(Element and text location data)
** START **

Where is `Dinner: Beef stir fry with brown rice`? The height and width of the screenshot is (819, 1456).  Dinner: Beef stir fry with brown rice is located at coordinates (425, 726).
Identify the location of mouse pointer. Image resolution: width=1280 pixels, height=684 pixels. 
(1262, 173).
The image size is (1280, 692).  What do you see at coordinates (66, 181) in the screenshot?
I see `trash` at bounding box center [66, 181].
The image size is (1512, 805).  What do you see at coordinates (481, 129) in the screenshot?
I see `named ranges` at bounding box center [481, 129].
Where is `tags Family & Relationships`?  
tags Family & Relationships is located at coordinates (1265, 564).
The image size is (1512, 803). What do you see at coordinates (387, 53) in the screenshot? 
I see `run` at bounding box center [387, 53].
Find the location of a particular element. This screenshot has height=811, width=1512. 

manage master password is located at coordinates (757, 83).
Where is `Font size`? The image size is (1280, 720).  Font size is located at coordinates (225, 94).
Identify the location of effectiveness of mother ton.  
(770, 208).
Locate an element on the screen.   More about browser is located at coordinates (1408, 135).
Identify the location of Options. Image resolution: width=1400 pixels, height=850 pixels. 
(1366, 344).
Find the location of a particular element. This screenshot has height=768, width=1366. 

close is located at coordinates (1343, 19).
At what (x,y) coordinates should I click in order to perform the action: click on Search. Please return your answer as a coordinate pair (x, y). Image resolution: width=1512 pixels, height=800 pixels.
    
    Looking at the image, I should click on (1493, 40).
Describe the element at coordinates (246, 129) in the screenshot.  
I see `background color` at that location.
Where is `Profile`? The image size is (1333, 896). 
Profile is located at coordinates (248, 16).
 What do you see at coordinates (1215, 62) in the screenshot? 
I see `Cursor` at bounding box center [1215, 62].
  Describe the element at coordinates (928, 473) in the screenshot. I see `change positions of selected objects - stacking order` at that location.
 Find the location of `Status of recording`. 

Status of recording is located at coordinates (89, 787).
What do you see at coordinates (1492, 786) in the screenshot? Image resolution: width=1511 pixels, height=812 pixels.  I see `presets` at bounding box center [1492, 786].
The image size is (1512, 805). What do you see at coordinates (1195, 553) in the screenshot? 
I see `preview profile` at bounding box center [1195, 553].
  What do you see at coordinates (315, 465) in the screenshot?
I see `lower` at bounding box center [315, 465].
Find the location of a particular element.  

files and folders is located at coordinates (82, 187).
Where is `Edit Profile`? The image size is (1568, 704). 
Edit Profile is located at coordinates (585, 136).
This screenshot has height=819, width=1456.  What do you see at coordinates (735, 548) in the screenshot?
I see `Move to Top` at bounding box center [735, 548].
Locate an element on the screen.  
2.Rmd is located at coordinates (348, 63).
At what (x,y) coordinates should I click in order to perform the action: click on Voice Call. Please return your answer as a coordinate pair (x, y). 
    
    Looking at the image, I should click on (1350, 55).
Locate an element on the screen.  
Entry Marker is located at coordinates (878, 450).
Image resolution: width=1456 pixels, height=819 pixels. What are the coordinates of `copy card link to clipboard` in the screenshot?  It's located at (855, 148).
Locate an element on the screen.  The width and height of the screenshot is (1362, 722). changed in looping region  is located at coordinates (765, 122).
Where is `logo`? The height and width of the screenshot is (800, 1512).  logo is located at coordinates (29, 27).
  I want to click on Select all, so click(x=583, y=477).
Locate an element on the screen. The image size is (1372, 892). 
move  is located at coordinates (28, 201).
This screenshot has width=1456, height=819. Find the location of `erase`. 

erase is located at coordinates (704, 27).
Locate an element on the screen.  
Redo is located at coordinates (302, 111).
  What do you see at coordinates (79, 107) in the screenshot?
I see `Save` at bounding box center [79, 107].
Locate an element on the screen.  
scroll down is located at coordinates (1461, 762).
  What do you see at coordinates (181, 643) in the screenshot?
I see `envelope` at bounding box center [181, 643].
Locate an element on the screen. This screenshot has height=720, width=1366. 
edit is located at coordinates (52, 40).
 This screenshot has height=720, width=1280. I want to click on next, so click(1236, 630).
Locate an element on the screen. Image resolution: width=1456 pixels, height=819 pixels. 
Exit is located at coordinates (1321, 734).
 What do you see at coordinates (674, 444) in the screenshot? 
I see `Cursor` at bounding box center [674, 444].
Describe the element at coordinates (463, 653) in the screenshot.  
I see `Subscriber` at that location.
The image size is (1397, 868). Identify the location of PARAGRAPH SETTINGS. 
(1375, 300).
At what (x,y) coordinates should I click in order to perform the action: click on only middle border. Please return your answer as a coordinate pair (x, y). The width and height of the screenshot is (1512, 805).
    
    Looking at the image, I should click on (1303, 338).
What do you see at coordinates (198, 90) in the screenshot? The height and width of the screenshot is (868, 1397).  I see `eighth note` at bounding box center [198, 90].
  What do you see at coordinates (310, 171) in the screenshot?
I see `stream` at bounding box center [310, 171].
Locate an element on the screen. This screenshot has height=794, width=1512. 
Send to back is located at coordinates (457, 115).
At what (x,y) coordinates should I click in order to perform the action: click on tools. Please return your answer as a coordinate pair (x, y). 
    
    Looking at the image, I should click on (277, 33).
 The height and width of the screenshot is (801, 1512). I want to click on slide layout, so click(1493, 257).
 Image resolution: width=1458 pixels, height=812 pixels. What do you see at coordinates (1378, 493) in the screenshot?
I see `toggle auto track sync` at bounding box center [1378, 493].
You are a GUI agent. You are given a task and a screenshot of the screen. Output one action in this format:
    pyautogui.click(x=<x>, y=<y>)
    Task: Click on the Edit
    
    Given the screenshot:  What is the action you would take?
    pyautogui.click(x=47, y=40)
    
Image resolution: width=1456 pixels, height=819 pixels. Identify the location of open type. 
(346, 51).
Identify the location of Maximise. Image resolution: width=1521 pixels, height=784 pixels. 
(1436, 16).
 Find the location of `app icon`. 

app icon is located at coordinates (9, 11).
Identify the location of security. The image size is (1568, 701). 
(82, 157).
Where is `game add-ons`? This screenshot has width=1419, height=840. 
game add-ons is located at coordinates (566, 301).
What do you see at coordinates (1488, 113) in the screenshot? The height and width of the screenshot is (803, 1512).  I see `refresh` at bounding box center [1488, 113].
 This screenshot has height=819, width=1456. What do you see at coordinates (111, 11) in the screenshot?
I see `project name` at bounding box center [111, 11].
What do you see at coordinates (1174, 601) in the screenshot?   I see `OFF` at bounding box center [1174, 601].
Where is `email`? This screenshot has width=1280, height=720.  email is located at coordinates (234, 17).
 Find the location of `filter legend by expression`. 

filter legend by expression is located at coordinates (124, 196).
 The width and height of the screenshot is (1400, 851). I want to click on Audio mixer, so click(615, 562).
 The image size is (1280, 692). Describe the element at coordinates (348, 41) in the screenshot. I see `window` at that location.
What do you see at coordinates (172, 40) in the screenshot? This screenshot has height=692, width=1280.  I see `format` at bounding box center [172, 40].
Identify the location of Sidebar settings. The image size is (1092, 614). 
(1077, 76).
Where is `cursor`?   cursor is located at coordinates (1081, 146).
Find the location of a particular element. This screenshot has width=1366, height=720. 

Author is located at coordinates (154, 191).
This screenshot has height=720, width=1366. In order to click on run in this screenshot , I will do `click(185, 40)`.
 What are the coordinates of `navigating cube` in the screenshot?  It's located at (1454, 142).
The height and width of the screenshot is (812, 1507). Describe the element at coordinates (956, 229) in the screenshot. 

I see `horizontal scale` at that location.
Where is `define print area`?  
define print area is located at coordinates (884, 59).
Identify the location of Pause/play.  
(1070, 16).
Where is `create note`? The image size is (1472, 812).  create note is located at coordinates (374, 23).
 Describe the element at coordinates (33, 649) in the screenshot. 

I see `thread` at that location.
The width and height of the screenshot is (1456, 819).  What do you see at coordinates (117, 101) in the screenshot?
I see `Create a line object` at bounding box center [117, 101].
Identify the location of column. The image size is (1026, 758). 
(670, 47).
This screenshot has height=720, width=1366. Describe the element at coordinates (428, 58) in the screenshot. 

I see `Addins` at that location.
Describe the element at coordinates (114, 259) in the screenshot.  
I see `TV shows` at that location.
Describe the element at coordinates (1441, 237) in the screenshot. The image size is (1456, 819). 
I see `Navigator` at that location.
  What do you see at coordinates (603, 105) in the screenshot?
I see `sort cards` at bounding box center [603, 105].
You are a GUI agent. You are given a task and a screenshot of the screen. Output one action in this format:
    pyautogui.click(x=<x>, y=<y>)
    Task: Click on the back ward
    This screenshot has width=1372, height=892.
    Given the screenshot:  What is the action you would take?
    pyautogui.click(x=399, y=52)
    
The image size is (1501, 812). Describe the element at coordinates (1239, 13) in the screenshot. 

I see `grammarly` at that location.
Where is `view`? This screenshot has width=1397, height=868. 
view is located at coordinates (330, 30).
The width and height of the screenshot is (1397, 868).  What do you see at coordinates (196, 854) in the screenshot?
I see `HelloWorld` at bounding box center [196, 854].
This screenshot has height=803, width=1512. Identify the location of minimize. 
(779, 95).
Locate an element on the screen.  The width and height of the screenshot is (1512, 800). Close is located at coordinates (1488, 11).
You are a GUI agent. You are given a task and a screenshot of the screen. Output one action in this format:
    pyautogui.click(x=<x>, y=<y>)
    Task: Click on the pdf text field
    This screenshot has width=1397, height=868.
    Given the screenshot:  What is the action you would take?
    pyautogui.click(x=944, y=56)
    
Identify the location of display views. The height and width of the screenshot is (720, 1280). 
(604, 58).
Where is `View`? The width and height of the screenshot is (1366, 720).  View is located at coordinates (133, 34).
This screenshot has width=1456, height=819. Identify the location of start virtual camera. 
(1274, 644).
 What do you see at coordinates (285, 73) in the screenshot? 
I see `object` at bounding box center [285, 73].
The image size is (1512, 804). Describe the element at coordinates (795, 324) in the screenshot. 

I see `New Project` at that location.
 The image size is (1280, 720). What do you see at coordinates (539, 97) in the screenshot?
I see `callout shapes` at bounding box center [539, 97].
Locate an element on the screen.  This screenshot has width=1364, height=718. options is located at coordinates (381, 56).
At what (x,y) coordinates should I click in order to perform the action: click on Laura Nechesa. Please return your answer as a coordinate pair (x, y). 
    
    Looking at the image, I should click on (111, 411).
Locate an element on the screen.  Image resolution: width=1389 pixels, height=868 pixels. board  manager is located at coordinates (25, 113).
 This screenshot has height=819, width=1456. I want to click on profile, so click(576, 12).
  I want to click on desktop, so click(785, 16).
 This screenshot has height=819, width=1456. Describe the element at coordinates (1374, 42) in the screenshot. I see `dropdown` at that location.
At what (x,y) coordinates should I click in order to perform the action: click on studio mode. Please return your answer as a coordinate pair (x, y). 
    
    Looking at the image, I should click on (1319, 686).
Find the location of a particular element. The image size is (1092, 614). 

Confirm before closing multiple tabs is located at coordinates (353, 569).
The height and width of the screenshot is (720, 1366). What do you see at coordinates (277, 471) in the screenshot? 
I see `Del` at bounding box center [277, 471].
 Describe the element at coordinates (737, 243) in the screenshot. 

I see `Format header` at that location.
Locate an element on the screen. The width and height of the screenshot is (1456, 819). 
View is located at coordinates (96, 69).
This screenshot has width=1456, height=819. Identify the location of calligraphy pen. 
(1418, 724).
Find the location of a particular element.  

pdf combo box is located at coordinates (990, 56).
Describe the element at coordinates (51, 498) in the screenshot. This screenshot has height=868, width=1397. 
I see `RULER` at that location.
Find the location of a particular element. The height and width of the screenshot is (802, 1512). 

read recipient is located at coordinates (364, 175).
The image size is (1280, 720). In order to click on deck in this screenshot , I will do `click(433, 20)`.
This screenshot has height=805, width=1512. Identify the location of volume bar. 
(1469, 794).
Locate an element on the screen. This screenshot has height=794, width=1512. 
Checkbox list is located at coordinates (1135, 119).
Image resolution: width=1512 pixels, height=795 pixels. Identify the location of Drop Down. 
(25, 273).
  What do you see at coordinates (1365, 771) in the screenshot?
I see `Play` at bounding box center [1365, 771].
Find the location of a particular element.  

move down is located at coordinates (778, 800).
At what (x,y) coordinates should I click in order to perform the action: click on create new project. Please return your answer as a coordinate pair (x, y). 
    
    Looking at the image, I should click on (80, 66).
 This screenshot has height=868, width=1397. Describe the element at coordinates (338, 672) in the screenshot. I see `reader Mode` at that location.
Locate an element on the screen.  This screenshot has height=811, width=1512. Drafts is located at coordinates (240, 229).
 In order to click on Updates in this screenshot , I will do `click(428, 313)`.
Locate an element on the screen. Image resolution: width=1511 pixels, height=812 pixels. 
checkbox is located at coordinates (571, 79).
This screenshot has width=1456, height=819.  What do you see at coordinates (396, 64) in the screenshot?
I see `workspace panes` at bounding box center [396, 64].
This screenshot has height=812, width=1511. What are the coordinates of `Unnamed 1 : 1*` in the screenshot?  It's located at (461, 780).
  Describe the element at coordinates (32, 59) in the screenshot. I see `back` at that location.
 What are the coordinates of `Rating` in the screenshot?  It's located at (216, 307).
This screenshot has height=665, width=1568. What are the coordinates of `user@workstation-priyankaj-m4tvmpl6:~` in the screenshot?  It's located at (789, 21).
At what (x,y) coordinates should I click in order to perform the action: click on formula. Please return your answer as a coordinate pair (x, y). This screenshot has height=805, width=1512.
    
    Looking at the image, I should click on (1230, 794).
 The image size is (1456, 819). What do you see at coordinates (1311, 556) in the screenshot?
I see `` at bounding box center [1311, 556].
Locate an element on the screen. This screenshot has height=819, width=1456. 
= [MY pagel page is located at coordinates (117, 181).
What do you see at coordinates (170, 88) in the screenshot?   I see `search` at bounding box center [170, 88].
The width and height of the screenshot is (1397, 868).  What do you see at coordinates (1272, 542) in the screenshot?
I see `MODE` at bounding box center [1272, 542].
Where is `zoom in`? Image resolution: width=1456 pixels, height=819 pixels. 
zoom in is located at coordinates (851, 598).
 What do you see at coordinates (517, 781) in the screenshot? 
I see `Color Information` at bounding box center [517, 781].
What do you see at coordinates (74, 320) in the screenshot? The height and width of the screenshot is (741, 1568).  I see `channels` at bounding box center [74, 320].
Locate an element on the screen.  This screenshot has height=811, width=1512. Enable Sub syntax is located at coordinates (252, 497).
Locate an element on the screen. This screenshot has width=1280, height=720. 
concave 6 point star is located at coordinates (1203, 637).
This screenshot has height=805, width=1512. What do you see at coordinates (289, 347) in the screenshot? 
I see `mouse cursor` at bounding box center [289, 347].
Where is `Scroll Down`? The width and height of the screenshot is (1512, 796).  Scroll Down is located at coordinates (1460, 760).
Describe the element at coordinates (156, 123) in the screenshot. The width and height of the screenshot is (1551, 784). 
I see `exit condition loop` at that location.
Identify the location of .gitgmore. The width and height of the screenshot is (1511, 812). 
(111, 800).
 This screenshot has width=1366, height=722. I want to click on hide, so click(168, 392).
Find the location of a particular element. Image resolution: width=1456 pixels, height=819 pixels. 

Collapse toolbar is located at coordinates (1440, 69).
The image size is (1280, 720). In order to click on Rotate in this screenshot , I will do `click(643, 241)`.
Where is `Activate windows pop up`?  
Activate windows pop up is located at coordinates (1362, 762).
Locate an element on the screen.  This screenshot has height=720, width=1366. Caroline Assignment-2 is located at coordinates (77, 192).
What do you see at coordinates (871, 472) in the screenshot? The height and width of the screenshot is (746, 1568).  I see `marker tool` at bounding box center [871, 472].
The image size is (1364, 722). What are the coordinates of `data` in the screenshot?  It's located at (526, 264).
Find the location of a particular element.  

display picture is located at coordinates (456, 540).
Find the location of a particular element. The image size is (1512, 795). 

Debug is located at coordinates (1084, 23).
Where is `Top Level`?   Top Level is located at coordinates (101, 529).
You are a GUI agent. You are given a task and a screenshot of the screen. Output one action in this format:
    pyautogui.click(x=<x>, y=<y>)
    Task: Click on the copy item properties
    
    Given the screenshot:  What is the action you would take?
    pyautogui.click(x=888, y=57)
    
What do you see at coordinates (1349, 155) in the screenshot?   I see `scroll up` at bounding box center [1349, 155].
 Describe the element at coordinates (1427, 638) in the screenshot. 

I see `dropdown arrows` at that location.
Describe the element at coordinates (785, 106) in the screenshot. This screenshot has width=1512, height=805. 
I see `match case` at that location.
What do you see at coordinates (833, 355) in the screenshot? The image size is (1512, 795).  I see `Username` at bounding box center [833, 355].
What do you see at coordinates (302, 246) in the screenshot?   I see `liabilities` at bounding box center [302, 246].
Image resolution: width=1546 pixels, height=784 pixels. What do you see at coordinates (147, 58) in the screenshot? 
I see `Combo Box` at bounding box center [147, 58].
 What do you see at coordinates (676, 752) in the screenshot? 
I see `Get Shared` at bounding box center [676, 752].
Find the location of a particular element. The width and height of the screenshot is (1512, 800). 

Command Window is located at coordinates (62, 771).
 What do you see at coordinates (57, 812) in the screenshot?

** END **

Copy the records above word for word, starting at the very beginning and ending after the line that contains "Status of recording is".

Where is `Dinner: Beef stir fry with brown rice`? The height and width of the screenshot is (819, 1456).  Dinner: Beef stir fry with brown rice is located at coordinates (425, 726).
Identify the location of mouse pointer. Image resolution: width=1280 pixels, height=684 pixels. 
(1262, 173).
The image size is (1280, 692).  What do you see at coordinates (66, 181) in the screenshot?
I see `trash` at bounding box center [66, 181].
The image size is (1512, 805).  What do you see at coordinates (481, 129) in the screenshot?
I see `named ranges` at bounding box center [481, 129].
Where is `tags Family & Relationships`?  
tags Family & Relationships is located at coordinates (1265, 564).
The image size is (1512, 803). What do you see at coordinates (387, 53) in the screenshot? 
I see `run` at bounding box center [387, 53].
Find the location of a particular element. This screenshot has height=811, width=1512. 

manage master password is located at coordinates (757, 83).
Where is `Font size`? The image size is (1280, 720).  Font size is located at coordinates (225, 94).
Identify the location of effectiveness of mother ton.  
(770, 208).
Locate an element on the screen.   More about browser is located at coordinates (1408, 135).
Identify the location of Options. Image resolution: width=1400 pixels, height=850 pixels. 
(1366, 344).
Find the location of a particular element. This screenshot has height=768, width=1366. 

close is located at coordinates (1343, 19).
At what (x,y) coordinates should I click in order to perform the action: click on Search. Please return your answer as a coordinate pair (x, y). Image resolution: width=1512 pixels, height=800 pixels.
    
    Looking at the image, I should click on (1493, 40).
Describe the element at coordinates (246, 129) in the screenshot.  
I see `background color` at that location.
Where is `Profile`? The image size is (1333, 896). 
Profile is located at coordinates (248, 16).
 What do you see at coordinates (1215, 62) in the screenshot? 
I see `Cursor` at bounding box center [1215, 62].
  Describe the element at coordinates (928, 473) in the screenshot. I see `change positions of selected objects - stacking order` at that location.
 Find the location of `Status of recording`. 

Status of recording is located at coordinates (89, 787).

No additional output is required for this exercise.